● **What you need to do**:
Pick up the essay on how lies grow where it leaves off and keep writing it.

There are many ways lies grow. I’ve been reviewing 10 ways they grow in this series. I’m presenting these as “steps” or “stages” in a narrative, but people skip all around in this list in reality. I have noticed this pattern, however. Often times after someone starts by rationalizing a lie, getting away with it, and then telling it twice, the person who told a lie realizes…
4) They get good at it.
I’ve intentionally referred to the “they” in this narrative as “the person who told a lie” but haven’t used the term “Liar.” At stage 4 a person starts to get good at lying. They learn how to nuance stories, to make excuses, and massage the truth. They become a liar.
A person at stage 4 has been getting some practice at this lie thing – maybe one big lie they are telling for a long time. Or maybe they have told lies a few times in their career, or in their family, and they are becoming a serial liar.
There are a few key skills that liars get good at:
a) Specificity – a cheating wife doesn’t just tell her husband: “I was out with the girls.” She instead covers more specifically by saying: “I was with Rhonda and we decided to go catch that new Tom Cruise movie.”

Excerpts from a dataset:
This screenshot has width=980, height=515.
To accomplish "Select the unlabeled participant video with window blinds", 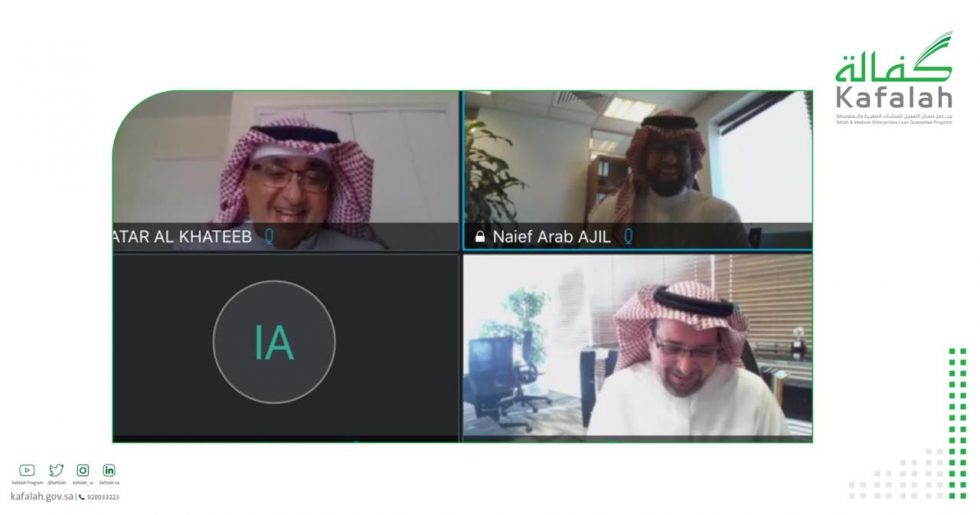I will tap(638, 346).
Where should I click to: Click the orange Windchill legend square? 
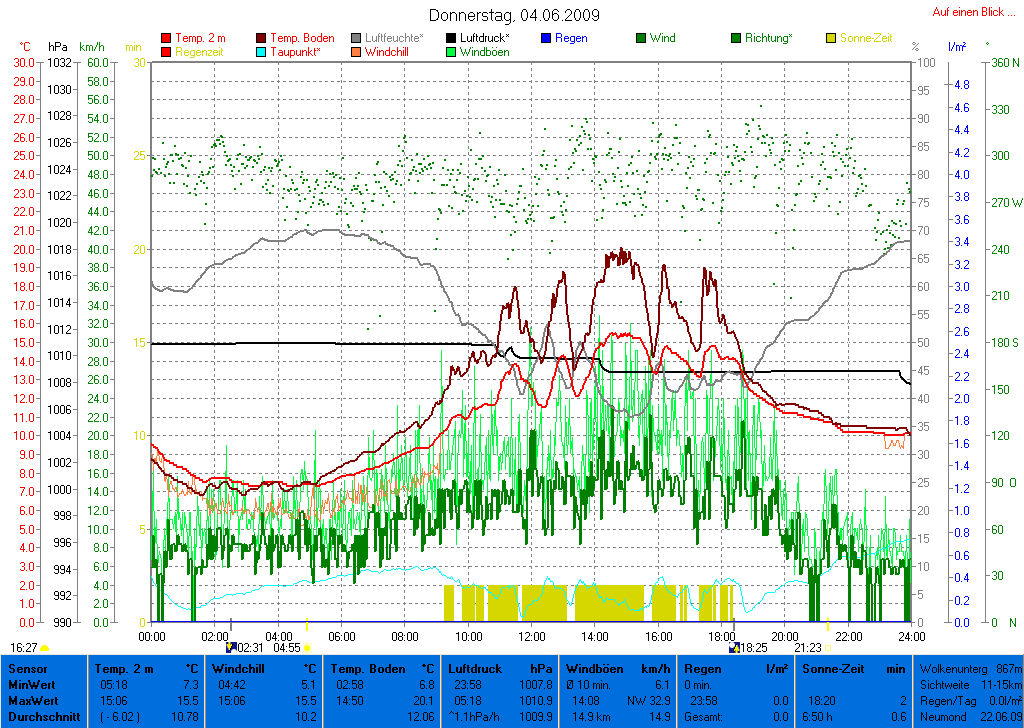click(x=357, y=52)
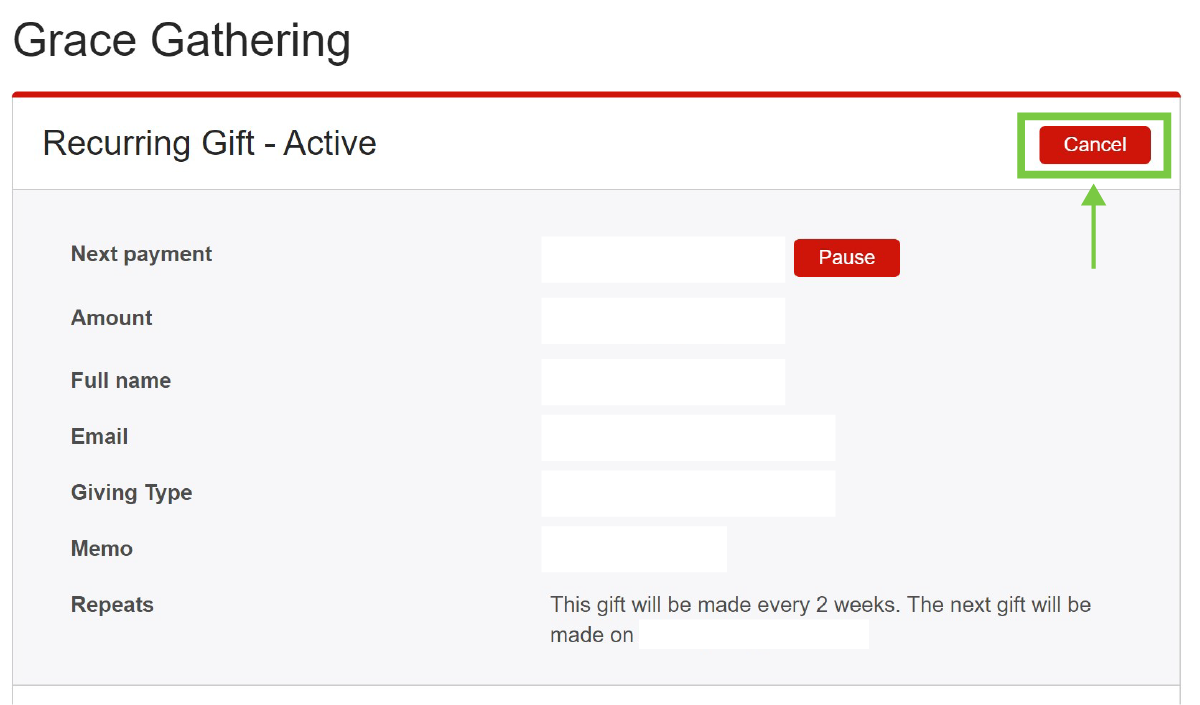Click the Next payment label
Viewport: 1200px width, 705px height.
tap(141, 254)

● **Result below**:
b) Conviction – an employee fudging their timesheet will pour their own job frustration into an emotional defense: “I can’t believe you’d even question my hours—I put in way more than I even put down on that sheet.”
c) Inattentiveness – a man with an addiction will hide the paranoia of the questions about how he is doing with a nonchalant attitude that covers the inner wheels turning to make sure the signs of falling off the wagon don’t show.
d) Misdirection – a teen who doesn’t want you to know where they were last night will change the subject, earnestly starting a conversation out of the blue on some subject they know the parent would love to talk about.
e) Humor – a co-worker will crack a joke when a question related to her lies comes up, which is another form of misdirection but one in which she actually gains appreciation at work an the lie is.*
*By the way, this series is not for pastors, per se, but since pastors do a whole lot of preaching, and get good at communication, I’d add that they get good at all 5 of these skills that translate very well into becoming a good liar. In fact I would say that all professions that require exceptional communication skills (politics, legal, teaching, sales, etc) are dangerous breeding grounds for lying. If you’re in one of these fields, watch yourself.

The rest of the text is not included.